When fraudsters possess your sensitive data, they are able to integrate themselves into your life because they possess information you believe to be private.
Borrowers are torn between disclosing information essential for getting the loan approved and protecting their treasure trove of confidential and personal financial data. They are forced to rely on lenders to protect our privacy.
The FBI advises you to be wary of unsolicited calls or emails from people or businesses you work with.
If you suspect a fraud attempt, immediately disconnect communication. Then contact your known business entity using an already known number or address.
Initiate credit freezes or credit locks with the credit bureaus if you believe your information has been compromised.
Security standards are uneven among mortgage industry stakeholders. Congress has to step in to mandate data security standards with severe repercussions for non-compliance.
And Congress needs to empower mortgage borrowers to just say no when a lender wants to sell the borrowers’ loan to yet another loan servicer.
What’s up with mortgage rates? Jeff Lazerson of Mortgage Grader in Laguna Niguel gives us his take.
Rate news summary
From Freddie Mac’s weekly survey: The 30-year fixed averaged 4.41 percent, down five basis points from last week. The 15-year fixed rate averaged 3.84 percent, also down five basis points from last week.
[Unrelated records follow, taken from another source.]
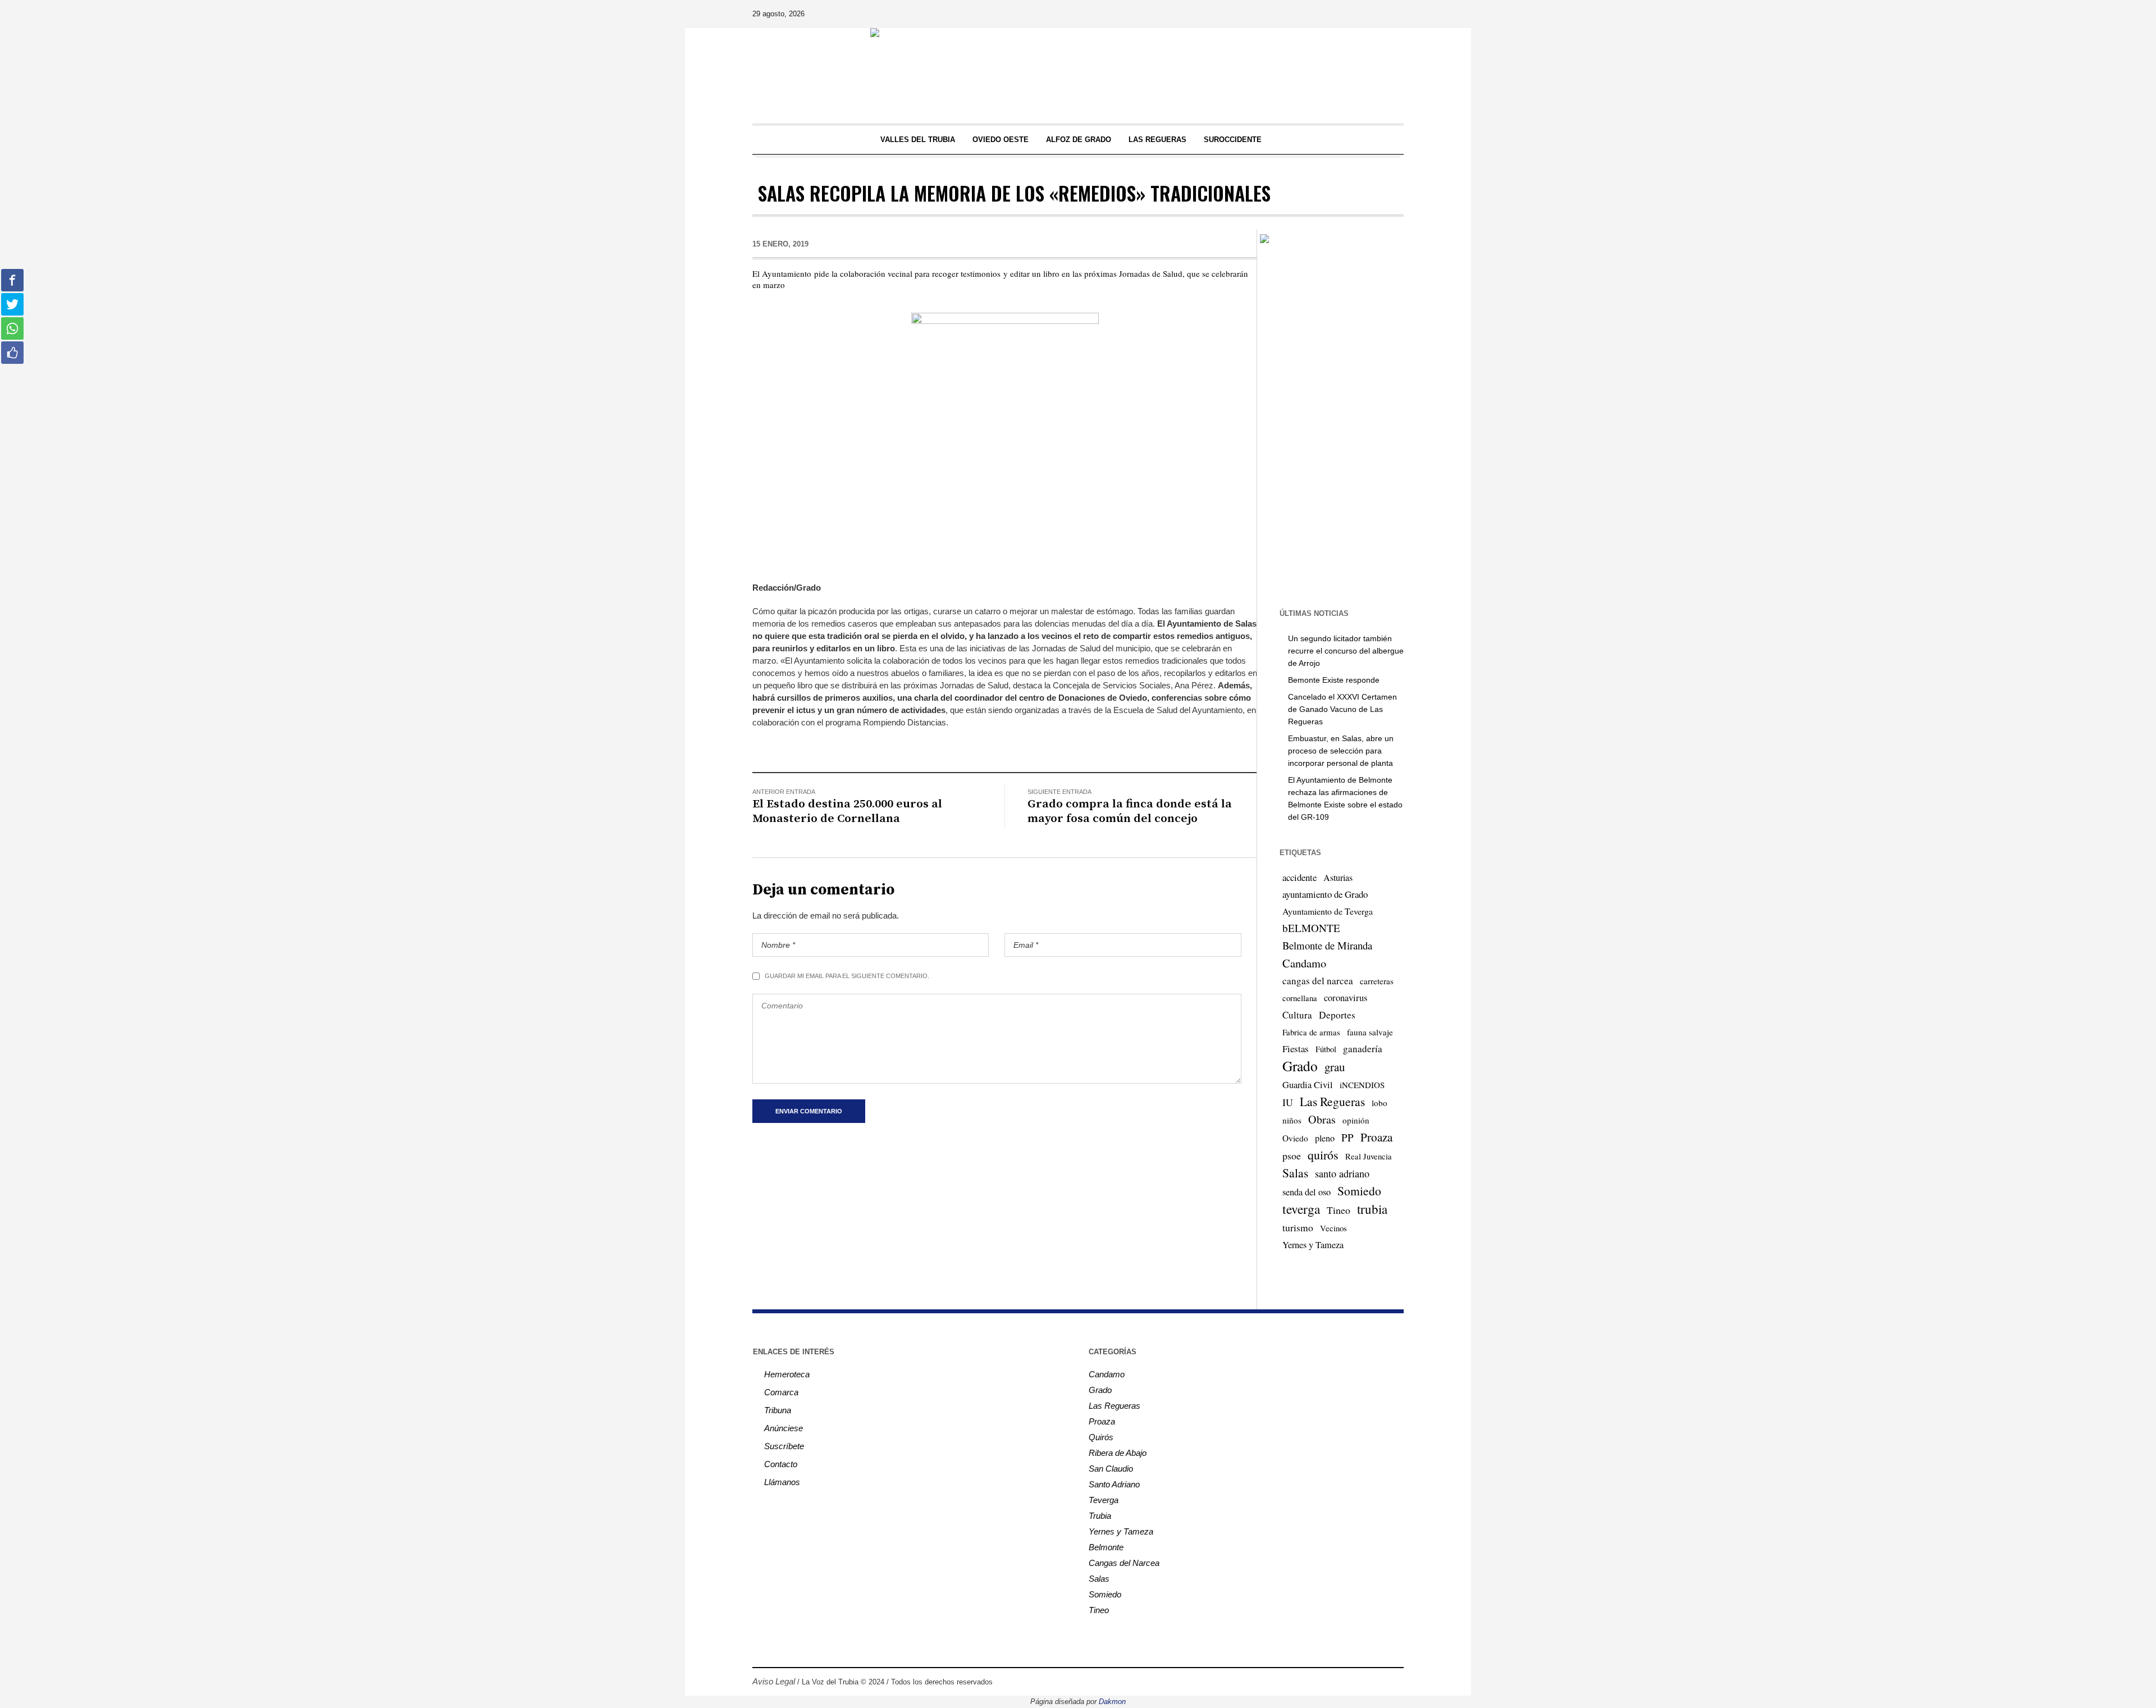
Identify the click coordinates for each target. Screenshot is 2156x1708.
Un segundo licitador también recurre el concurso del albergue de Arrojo (1346, 651)
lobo (1379, 1102)
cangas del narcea (1317, 980)
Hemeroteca (787, 1374)
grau (1334, 1067)
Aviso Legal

Bottom line: Assuming a borrower gets the average 30-year fixed rate on a conforming $484,350 loan, last year’s payment was just $15 lower than this week’s payment of $2,428.
What I see: Locally, well-qualified borrowers can get the following fixed-rate mortgages at a zero point cost: A 15-year conventional at 3.625 percent, a 30-year conventional at 4.125 percent, a 15-year conventional high-balance ($484,351 to $726,525) at 3.875 percent, a 30-year conventional high-balance at 4.375 percent, a 15-year jumbo (over $726,525) at 4.125 percent and a 30-year jumbo at 4.625 percent.